Copy out the records word for word, starting at the line with "Where should I click to: Click the bar" and ending with the line with "[x=364, y=54]", both lines included. Give nothing beyond those lines.

:::::

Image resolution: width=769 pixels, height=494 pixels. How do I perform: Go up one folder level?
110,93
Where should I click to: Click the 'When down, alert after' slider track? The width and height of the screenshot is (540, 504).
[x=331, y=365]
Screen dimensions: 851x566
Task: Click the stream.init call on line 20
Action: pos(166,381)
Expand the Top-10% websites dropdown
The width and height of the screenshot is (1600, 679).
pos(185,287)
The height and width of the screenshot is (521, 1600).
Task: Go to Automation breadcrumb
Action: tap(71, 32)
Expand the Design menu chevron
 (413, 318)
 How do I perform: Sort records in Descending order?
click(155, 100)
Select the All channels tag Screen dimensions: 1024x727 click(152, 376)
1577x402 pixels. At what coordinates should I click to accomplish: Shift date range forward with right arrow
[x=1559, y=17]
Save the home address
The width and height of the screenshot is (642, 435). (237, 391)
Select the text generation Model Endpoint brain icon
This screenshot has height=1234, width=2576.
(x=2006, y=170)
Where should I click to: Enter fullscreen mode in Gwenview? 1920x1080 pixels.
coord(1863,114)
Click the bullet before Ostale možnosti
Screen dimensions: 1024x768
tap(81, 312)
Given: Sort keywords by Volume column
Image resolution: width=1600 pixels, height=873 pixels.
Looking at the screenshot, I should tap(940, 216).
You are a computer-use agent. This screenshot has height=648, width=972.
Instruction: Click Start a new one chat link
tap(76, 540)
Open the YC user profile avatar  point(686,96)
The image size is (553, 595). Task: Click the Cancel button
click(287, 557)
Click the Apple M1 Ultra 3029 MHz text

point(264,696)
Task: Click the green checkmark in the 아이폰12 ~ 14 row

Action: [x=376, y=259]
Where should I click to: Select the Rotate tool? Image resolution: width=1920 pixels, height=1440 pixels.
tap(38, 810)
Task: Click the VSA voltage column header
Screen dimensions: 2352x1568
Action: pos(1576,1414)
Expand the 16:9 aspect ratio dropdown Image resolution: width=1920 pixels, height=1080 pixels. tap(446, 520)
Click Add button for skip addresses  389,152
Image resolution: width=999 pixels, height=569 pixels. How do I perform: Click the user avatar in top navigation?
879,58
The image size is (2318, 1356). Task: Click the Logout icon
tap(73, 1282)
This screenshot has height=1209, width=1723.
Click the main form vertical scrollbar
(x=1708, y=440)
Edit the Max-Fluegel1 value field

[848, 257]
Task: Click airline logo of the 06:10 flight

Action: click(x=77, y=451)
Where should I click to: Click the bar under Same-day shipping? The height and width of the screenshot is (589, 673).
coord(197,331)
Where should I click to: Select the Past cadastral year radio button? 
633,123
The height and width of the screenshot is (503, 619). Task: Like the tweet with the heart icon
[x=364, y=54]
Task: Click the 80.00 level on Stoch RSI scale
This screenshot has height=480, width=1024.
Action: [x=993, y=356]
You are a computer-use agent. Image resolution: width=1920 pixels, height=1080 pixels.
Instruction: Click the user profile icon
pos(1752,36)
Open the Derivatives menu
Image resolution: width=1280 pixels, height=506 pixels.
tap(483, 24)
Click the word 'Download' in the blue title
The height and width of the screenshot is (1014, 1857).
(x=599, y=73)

:::::

Response to this exercise:
Where should I click to: Click the bar under Same-day shipping? The height and width of the screenshot is (589, 673).
coord(197,331)
Where should I click to: Select the Past cadastral year radio button? 
633,123
The height and width of the screenshot is (503, 619). Task: Like the tweet with the heart icon
[x=364, y=54]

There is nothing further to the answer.